What IS a Personal Data Store?

Alan Mitchell
Mydex
Published in
15 min readMar 13, 2024

This blog is first in a series explaining how Mydex’s personal data infrastructure works. It explains how our platforms help deliver our mission of empowering individuals with their own data, enabling them to use this data to manage their lives better and assert their human rights in a practical way on a daily basis.

Summary

  • Mydex CIC’s personal data infrastructure is live and operational 24/7/365
  • The personal data store (PDS) lies at the heart of this infrastructure. PDSs enable individuals to collect, receive, store and use their own data under their own control, independently of the organisations that collect data about them.
  • PDSs can hold any and all types of data and are designed to last the individual’s lifetime.
  • PDSs are designed to protect peoples’ privacy. The data held in a person’s PDS can only be seen or accessed by them. Not even Mydex can see or access this data, because each individual holds their own key to their own PDS.
  • PDSs are designed to be safe and secure, using many different methods and approaches, all designed to work together to maintain the system’s integrity and continuity.

Introduction

Over the years, we have blogged many times about developments and issues as they relate to personal data. We’ve talked about the economic opportunities that are opened up by empowering individuals with their data, related human rights issues, or the design principles needed to operate a safe, secure, benign and efficient personal data ecosystem.

But we haven’t talked much about what we (Mydex CIC) actually do. After working on it for 17 years now, it’s time we did!

All this time we’ve been building, building, building. Not just a ‘product’ here or a service or app there, but an entire personal data infrastructure capable of providing every citizen nationally (and internationally) with the means to collect, store, manage, use and share any and all their data, from birth to death, in their own own safe, private database, independently of the organisations that collect and use data about them.

This infrastructure can and will change how our entire economy and society works.

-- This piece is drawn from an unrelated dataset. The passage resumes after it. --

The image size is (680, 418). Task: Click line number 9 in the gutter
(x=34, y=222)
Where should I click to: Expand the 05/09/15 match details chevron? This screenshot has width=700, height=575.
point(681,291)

By giving individuals as much power over their data as organisations currently have, and by enabling individuals to build up the richest and most powerful personal data assets ever seen (data assets that provide individuals with a complete picture of their life), this infrastructure will transform what both people, and the services, researchers and governments they deal with, can do with data.

Building this infrastructure — infrastructure that works safely and securely, day in, day out, 24/7/365, at national/international scale — hasn’t been easy. It has taken time. But it’s live and operational and it’s time we talked about it in a little more detail.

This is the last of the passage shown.